Unlike grid search or random search, each candidate is chosen using information from prior evaluations — valuable when each evaluation is expensive.

Why it matters for system design

The method itself is statistical machinery; the architectural pattern around it is what recurs in systems work:

  • An iterative loop with expensive evaluation per step (simulation run, benchmark run, schema-advisor hypothetical index creation, feature-flag rollout window).
  • A small evaluation budget (minutes to hours per candidate, tens of candidates total).
  • A surrogate that learns from prior runs to avoid blindly enumerating the search space.

Yelp's instance

Yelp's Back-Testing Engine (2026-02-02) uses systems/scikit-optimize as the default optimizer. Example YAML configuration:

searches:
  - search_type: 'scikit-opt'
    minimize_metric: 'average-cpl'
    max_evals: 25
    search_space:
      allocation_algo: skopt.space.Categorical(['status-quo', 'algorithm_x'])
      alpha: skopt.space.Real(-10, 10)

Verbatim description of the loop: "The process begins with the optimizer suggesting an initial candidate, which is typically a random sample since no prior data exist. ... The Engine simulates this candidate and returns its performance metrics. In turn, the optimizer uses this feedback to select the next candidate, learning from previous results to propose combinations more likely to optimize the target metric."

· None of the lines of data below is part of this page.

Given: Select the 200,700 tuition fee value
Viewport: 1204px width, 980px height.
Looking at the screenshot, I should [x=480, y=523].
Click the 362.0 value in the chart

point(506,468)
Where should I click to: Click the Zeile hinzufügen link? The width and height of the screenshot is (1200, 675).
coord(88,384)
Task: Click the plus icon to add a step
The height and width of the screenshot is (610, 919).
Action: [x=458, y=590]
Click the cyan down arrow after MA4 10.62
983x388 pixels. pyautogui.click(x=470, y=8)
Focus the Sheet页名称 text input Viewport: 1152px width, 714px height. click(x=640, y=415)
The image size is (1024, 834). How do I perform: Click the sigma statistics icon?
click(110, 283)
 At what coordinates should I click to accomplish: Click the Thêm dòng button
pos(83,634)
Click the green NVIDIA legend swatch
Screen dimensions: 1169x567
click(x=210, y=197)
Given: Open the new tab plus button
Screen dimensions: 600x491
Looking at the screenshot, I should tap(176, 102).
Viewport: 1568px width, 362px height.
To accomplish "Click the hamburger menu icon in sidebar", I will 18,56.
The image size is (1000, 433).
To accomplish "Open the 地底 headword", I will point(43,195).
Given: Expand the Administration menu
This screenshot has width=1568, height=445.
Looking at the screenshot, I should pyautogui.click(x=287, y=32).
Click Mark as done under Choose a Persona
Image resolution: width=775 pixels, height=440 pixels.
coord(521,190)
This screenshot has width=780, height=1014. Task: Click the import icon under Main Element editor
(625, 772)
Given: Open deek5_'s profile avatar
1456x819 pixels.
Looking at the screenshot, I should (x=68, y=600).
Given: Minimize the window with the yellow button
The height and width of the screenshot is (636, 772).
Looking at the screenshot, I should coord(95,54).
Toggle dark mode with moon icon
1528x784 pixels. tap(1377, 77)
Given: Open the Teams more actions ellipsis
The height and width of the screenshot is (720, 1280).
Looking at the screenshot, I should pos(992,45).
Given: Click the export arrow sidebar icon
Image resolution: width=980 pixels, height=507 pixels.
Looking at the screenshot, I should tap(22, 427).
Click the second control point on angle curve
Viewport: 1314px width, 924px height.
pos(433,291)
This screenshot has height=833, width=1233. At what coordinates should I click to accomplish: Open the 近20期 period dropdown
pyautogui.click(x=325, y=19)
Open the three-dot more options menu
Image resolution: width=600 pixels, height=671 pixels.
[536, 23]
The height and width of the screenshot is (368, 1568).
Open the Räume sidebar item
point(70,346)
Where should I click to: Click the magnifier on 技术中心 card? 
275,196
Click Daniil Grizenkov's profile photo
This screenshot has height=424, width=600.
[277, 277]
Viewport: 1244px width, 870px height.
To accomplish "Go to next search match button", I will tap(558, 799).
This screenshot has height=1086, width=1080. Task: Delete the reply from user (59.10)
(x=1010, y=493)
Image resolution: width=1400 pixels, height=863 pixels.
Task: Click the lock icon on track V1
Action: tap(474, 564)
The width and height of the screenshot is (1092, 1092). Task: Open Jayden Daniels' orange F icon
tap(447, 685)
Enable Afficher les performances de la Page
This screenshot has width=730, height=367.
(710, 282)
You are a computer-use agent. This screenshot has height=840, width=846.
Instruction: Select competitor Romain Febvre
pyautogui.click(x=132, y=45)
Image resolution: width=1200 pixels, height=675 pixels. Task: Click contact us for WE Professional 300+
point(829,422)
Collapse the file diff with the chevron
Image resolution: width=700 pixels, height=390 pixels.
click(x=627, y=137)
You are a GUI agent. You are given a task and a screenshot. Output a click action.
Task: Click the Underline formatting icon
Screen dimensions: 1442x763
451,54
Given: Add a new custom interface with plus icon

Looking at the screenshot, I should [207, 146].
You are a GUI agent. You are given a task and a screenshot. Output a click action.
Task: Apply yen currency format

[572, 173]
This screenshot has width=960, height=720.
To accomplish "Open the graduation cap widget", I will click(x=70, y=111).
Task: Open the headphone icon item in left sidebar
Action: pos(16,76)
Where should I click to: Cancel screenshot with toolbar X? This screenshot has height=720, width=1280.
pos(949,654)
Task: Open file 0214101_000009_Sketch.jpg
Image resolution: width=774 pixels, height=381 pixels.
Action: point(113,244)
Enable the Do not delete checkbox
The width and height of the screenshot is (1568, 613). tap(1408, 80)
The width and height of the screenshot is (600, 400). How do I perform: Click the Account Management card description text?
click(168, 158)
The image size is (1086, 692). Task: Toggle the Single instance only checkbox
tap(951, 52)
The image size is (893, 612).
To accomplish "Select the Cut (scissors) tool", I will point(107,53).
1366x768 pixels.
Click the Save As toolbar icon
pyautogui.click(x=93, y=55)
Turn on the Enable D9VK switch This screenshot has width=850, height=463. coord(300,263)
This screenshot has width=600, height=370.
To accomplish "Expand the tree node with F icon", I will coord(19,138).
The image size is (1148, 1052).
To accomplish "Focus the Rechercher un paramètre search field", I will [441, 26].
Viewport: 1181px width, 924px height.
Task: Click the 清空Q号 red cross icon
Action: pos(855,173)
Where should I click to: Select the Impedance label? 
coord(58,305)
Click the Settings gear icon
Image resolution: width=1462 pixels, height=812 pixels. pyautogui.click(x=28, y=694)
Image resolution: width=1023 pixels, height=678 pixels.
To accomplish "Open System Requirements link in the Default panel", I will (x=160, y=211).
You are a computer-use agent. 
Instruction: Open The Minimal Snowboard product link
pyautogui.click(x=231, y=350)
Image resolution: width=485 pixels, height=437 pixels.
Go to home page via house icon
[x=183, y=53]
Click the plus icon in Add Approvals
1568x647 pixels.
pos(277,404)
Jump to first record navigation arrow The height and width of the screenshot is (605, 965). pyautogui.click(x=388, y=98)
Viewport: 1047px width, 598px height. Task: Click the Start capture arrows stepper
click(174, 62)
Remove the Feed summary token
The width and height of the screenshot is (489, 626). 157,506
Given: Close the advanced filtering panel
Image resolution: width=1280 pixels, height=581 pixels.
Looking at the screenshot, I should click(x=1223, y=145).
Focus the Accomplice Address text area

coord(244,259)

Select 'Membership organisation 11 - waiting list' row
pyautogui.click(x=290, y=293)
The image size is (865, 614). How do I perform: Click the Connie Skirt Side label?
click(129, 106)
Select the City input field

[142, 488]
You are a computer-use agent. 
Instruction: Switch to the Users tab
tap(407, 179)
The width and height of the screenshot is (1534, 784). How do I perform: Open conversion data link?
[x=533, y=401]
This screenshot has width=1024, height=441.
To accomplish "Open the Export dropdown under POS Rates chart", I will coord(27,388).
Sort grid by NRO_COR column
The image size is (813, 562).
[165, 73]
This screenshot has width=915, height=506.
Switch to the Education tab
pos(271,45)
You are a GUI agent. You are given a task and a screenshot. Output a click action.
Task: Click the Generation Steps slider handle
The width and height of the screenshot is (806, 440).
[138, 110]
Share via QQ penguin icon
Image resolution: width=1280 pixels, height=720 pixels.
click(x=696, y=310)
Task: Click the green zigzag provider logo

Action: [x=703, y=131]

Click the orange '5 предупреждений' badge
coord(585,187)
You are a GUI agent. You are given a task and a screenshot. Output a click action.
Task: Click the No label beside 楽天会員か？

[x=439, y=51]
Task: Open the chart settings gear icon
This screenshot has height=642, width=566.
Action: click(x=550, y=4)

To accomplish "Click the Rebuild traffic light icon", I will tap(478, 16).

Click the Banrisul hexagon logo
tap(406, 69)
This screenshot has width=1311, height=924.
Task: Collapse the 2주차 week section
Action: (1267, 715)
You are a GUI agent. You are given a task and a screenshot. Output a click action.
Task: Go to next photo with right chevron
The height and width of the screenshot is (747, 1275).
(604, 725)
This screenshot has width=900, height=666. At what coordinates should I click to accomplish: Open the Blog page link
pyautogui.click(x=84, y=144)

Yelp's post names two alternative strategies the Engine supports:

  • Grid search — enumerate all combinations. Combinatorial explosion with more parameters (5 × 3 × 10 = 150 candidates from three parameters in the post's illustrative example). Does not learn from prior results.
  • Listed search — user enumerates candidates in YAML. Useful for targeted testing of specific configurations.

Yelp's key observation: "for all kinds of search except Scikit-Opt, the optimizer doesn't really act as an optimizer but just a wrapper that yields the next candidate to try." Bayesian optimization is the only one that actually learns.

When to prefer Bayesian over grid/random

  • Many continuous parameters (grid blows up combinatorially).
  • Evaluation is expensive enough that wasting evaluations on known-bad regions is unaffordable.
  • Parameter interactions matter (a surrogate captures these; random search doesn't).

When to prefer random/grid:

  • Small discrete spaces where you can afford to enumerate.
  • Evaluation is cheap and parallel — random search across many workers may beat Bayesian's sequential requirement.
  • You want fully reproducible coverage (Bayesian proposal ordering depends on randomness and prior evaluations).